- **Written problem 1**: Condense the comment below that begins "Im sure some people" into one shorter sentence, keeping its main facts.

- **Quoted text**:
******************************
Im sure some people will see this video and think I'm ditching Fallout, which isn't true. Fallout will remain my main focus, new video coming soon! 😁👍
thanks for the content dawg i just wanna hear that majestic voice keep up the good work!
Honestly, the lore in Starfield was very interesting to say the least. If you do more Starfield lore videos alongside your Fallout ones, I'm certain most of us wouldn't mind them :3
Eh….. do starfield
Nobody is doing starfield lore! If they are it’s not like you …. Starfield is just fallout in space… and that’s why I like it ! You know the vibe … the dark lonely outlook that is the apocalypse… no matter what universe or timeline it occurs
there's nothing wrong with wanting to branch out a little and diversify your content
I wish there was a faction in the game dedicated to restoring Earth to a habitable planet. I feel like humans are too emotional to let something go like that without coming back to fight it.
There is a earth preservation society to make sure people dont just forget about it actually that could evolve into something like that , though recovering a planet from that would take hella mega tech
You can't just give a planet a magnetosphere
I’d want vengeance!
******************************
- **The input**:

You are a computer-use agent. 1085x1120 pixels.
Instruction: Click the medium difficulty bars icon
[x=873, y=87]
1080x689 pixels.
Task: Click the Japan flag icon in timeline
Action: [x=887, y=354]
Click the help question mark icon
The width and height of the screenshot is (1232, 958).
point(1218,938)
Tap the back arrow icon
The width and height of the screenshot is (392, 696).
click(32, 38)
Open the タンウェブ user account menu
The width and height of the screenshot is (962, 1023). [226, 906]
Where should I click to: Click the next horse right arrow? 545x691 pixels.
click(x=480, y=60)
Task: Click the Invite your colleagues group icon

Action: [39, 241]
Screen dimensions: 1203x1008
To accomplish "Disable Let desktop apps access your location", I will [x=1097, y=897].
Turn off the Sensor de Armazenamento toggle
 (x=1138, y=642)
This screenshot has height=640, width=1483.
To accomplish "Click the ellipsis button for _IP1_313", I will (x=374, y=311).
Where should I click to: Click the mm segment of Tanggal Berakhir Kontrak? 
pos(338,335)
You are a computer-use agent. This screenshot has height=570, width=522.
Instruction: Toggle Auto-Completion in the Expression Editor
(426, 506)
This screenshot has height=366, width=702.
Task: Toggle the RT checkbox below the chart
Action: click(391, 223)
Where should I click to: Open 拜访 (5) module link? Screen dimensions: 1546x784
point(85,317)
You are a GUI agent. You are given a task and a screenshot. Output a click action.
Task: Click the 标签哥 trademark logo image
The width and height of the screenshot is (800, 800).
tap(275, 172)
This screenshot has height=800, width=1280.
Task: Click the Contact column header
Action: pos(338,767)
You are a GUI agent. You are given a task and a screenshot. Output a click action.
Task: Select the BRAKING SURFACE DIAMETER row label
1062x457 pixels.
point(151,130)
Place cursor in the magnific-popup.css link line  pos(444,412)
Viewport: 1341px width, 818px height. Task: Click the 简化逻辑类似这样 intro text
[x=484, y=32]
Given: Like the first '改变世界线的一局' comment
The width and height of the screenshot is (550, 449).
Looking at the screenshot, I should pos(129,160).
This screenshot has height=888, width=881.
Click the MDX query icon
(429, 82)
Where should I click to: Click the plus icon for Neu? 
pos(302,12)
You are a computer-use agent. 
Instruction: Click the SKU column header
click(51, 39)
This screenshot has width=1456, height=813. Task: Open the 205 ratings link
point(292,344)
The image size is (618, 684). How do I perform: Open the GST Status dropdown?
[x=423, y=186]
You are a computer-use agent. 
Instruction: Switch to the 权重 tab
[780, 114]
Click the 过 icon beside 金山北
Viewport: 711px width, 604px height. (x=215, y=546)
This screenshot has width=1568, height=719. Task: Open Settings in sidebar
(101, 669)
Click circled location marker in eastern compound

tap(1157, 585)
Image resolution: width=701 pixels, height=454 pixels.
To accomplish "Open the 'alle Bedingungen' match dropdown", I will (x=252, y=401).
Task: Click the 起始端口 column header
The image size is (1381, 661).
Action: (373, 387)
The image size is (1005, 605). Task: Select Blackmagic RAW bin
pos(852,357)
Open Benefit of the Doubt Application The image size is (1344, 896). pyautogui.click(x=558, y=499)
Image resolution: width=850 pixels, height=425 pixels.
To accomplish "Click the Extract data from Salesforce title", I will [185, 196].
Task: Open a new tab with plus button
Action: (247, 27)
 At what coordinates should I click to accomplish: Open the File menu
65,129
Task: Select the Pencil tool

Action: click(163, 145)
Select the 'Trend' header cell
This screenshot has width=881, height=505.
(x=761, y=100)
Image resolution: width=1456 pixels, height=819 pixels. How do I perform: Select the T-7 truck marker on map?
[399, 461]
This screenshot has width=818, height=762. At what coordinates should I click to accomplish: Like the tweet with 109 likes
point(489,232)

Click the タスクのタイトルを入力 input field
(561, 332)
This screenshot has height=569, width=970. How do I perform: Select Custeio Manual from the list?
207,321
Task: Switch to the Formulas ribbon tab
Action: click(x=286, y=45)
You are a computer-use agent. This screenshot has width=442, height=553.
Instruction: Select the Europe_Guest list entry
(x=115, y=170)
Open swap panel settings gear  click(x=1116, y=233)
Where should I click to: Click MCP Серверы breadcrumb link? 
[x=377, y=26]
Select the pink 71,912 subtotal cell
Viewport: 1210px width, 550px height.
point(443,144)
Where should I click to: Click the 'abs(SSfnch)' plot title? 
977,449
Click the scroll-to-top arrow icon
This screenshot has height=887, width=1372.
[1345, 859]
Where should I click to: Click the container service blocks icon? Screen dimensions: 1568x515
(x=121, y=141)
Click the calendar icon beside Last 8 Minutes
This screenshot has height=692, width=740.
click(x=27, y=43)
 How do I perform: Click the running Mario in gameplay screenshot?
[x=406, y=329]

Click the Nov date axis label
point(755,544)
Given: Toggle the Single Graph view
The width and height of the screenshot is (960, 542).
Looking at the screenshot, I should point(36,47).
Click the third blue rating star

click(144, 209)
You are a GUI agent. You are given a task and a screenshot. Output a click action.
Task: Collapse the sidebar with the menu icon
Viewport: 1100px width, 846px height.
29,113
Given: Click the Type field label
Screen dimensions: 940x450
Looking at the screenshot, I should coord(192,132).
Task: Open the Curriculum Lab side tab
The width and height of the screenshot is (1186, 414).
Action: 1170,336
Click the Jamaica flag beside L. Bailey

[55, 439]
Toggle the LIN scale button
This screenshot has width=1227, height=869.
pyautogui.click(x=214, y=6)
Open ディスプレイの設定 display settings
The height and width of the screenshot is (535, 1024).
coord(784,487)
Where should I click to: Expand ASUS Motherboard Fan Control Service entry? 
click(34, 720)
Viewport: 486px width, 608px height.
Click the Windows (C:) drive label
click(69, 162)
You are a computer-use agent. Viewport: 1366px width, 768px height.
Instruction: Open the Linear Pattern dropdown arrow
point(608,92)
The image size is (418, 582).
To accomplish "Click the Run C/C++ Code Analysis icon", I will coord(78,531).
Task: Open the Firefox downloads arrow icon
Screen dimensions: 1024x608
******************************
- **Written problem 2**: Retype the listing's lines from the line holding "At what coordinates should I click to accomplish: Open" through the line holding "Open swap panel", both included.

- **Complete answer 1**: Fallout isn't being abandoned and remains the main focus, with a new video coming soon.

- **Complete answer 2**:
 At what coordinates should I click to accomplish: Open the File menu
65,129
Task: Select the Pencil tool

Action: click(163, 145)
Select the 'Trend' header cell
This screenshot has width=881, height=505.
(x=761, y=100)
Image resolution: width=1456 pixels, height=819 pixels. How do I perform: Select the T-7 truck marker on map?
[399, 461]
This screenshot has width=818, height=762. At what coordinates should I click to accomplish: Like the tweet with 109 likes
point(489,232)

Click the タスクのタイトルを入力 input field
(561, 332)
This screenshot has height=569, width=970. How do I perform: Select Custeio Manual from the list?
207,321
Task: Switch to the Formulas ribbon tab
Action: click(x=286, y=45)
You are a computer-use agent. This screenshot has width=442, height=553.
Instruction: Select the Europe_Guest list entry
(x=115, y=170)
Open swap panel settings gear  click(x=1116, y=233)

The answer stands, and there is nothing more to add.